Once again, it’s easy to just say that having a something like a car that can drive itself would be nothing but helpful, but there are several things about how we use our technology that are innately human - things that would be near impossible to program a computer to do. If I may continue using the car example, knowing how to react in a split second situation based on the context of your location and the problem at hand, the ability to communicate with other vehicles when a solution can’t be solved by individual actions (for example, a traffic jam caused due to an accident), and other such scenarios. One way I think this could be handled is by still having a manual option available with the connected version so that in cases where the computer doesn’t know how to resolve the issue, a person can step in and essentially give the machine a “get out of jail free card”.

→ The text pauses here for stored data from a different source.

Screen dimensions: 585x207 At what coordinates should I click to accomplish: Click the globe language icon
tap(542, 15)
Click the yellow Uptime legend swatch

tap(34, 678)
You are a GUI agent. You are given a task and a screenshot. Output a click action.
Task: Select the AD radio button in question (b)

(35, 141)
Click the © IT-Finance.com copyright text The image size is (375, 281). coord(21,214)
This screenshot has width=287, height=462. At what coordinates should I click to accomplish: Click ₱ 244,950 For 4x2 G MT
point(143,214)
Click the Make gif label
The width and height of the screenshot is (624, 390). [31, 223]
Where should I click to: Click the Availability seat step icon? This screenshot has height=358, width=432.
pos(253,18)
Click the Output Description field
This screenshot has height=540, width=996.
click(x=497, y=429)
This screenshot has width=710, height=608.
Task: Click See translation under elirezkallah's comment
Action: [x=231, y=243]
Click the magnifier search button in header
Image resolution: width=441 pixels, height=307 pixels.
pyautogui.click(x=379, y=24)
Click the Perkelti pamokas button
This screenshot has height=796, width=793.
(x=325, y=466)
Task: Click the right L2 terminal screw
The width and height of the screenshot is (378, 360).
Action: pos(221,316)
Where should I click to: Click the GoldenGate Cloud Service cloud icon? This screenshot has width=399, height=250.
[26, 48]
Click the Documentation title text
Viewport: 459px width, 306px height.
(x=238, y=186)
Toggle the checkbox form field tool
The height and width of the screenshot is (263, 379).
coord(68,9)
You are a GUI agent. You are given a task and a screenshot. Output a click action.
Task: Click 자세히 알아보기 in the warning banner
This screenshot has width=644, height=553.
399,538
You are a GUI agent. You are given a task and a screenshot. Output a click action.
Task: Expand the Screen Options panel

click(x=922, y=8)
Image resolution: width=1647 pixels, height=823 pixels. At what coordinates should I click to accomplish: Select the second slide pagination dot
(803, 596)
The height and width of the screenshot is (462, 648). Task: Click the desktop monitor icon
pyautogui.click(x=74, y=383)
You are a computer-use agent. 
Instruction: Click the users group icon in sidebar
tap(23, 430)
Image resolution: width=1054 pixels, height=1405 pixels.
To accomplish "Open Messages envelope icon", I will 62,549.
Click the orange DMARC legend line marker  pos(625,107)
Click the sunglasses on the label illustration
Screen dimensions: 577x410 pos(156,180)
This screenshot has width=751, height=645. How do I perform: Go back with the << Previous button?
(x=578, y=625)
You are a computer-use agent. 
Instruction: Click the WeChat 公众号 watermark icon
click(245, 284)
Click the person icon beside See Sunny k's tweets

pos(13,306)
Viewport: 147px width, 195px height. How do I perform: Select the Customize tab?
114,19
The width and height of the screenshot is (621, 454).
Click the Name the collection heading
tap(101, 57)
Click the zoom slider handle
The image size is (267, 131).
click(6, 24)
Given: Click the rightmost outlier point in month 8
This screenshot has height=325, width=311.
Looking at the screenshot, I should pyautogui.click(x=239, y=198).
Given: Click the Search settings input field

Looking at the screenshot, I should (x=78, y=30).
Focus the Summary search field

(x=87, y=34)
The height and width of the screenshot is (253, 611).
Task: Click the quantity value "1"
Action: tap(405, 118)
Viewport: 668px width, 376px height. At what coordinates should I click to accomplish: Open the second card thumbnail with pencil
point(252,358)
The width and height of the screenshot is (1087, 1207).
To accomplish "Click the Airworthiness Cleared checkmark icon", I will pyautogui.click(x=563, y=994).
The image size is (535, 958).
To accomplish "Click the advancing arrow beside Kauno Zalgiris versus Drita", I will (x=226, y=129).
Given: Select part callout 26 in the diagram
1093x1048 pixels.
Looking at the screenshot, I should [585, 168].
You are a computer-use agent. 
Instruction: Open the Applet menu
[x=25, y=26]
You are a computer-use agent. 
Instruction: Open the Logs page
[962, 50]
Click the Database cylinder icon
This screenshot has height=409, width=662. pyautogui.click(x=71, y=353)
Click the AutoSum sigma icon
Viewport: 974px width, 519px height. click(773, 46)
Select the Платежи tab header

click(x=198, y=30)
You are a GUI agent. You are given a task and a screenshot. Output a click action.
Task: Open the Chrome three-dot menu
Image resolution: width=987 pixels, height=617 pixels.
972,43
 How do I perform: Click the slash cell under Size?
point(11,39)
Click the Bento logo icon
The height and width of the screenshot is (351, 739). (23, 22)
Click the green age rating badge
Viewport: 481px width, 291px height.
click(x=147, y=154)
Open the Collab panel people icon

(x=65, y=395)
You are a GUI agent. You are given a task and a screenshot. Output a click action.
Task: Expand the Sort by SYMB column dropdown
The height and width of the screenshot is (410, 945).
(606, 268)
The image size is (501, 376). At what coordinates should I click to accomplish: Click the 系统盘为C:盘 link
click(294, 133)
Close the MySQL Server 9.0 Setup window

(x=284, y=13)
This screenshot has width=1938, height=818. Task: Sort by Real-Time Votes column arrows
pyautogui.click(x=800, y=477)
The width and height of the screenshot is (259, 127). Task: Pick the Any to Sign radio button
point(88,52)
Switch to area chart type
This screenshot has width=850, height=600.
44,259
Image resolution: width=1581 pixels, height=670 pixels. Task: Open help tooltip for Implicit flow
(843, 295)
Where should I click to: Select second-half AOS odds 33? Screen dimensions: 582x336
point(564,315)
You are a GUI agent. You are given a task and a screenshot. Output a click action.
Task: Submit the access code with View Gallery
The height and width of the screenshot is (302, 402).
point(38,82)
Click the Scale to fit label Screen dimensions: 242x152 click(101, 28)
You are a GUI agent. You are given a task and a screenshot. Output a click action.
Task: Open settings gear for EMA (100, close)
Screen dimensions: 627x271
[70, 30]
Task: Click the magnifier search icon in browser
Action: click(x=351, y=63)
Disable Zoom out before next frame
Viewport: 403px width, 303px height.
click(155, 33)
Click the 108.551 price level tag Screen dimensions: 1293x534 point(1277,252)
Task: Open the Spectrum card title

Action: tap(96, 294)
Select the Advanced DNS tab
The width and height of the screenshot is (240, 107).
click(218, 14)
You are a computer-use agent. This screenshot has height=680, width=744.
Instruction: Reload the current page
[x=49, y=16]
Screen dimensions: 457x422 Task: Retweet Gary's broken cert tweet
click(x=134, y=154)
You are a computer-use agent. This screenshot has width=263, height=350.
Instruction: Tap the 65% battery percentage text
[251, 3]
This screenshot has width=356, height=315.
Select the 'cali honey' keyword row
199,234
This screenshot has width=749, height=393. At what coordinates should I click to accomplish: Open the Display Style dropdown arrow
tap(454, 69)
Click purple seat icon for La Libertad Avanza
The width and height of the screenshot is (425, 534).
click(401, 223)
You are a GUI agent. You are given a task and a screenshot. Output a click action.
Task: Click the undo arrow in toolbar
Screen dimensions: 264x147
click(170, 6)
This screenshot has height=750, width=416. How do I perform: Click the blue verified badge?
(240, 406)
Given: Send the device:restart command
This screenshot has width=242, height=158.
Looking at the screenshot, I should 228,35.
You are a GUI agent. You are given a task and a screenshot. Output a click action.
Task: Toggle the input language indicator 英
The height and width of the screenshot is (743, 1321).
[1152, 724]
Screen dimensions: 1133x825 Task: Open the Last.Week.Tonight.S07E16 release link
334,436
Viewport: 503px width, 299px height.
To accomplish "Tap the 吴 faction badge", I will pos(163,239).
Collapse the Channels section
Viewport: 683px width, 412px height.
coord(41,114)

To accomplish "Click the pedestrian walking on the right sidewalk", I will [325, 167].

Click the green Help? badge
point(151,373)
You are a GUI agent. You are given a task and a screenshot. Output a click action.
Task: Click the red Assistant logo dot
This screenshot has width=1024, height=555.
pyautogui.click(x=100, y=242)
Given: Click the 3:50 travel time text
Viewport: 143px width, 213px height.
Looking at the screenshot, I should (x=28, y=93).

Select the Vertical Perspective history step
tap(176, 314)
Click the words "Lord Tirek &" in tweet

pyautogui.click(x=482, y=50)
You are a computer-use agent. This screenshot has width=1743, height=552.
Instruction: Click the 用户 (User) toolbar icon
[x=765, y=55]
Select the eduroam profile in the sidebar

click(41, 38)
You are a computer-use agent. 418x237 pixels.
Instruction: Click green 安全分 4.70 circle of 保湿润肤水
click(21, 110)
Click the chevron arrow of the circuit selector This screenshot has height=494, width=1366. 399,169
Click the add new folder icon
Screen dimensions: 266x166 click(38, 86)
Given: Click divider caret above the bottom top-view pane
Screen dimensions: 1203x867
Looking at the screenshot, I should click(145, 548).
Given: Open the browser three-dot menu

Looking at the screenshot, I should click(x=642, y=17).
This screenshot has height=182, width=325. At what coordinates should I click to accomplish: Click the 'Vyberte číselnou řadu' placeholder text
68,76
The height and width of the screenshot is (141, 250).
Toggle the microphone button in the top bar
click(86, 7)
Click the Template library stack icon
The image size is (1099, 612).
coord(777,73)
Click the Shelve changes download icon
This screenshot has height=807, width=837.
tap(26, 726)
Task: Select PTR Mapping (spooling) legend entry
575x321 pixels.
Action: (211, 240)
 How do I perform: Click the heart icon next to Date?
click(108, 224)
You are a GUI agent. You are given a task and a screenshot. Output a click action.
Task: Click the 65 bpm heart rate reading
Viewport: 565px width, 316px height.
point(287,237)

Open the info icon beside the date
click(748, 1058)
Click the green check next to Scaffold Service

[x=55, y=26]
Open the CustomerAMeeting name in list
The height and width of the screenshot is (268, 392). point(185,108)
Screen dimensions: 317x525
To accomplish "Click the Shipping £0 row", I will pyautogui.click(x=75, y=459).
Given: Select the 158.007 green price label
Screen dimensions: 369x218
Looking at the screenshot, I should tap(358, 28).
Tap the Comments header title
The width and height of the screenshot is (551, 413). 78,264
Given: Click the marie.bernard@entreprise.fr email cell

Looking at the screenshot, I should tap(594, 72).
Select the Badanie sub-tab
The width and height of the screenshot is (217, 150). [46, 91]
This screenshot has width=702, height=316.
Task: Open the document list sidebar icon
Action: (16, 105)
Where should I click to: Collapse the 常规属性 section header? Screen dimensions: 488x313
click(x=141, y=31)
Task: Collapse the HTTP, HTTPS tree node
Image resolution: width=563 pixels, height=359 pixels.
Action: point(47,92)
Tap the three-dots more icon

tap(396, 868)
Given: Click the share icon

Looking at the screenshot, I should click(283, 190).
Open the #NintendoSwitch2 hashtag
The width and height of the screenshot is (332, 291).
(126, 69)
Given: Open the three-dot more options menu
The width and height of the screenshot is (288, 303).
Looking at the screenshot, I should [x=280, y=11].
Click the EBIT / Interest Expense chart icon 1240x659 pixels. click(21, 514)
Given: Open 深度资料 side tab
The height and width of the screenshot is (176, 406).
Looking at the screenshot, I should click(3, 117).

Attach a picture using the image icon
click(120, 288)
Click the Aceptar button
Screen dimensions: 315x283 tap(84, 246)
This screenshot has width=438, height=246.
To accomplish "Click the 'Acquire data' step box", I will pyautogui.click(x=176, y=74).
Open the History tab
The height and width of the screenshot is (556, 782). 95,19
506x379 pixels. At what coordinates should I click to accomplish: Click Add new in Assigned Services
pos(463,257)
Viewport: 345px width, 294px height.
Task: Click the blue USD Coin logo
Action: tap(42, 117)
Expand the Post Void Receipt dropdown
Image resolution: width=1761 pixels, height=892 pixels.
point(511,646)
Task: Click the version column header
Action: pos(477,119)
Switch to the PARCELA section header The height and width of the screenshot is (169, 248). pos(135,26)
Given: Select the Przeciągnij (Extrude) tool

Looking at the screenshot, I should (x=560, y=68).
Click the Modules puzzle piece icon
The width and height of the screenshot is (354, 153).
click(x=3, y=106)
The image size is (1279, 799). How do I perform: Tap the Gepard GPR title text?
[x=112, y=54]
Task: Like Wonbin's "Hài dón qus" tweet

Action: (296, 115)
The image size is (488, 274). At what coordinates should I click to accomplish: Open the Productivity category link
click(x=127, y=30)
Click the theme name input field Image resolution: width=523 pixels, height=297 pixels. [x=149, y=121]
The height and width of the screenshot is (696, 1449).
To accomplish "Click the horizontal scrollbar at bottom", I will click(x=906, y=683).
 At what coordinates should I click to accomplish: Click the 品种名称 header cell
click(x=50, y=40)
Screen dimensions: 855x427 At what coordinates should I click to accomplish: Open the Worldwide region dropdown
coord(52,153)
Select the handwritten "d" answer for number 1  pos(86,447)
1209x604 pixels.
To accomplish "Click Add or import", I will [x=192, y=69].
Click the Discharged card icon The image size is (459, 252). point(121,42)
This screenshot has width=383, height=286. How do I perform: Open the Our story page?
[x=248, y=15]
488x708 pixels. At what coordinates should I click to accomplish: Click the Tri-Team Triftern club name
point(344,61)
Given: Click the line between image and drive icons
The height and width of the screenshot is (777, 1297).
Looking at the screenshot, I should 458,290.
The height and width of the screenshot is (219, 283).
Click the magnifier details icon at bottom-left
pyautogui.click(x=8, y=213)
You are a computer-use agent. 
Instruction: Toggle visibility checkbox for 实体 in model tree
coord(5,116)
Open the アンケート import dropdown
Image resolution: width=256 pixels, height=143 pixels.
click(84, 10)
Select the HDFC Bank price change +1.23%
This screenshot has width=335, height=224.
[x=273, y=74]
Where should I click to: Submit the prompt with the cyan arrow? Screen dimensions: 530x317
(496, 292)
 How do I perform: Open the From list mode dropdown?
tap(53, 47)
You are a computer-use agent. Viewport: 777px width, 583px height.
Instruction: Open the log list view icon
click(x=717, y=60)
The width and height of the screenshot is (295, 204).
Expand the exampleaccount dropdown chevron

Another possible solution could be that instead of finding a way to make machines adopt our traits, we could adopt a new format that is custom built for the Internet of Things. For example, if two adjacent cars stop at an intersection at the same time, road laws state that the driver to your right has the right of way, meaning that if you don’t see a driver to your right side, you have the right of way. We could just choose to forget these kinds of old rules and have smart cars handle this by who ever technically reached the intersection first gets to go first. Of course that would entail us having to overcome our species inability to adapt/accept new things, which is never easy.


  • Do you think that having more Internet of Things in our lives is worth having to abandon the older way of doing things?
  • Should we have a mix of both Internet of Things and old fashioned tech or is one just overall better than the other?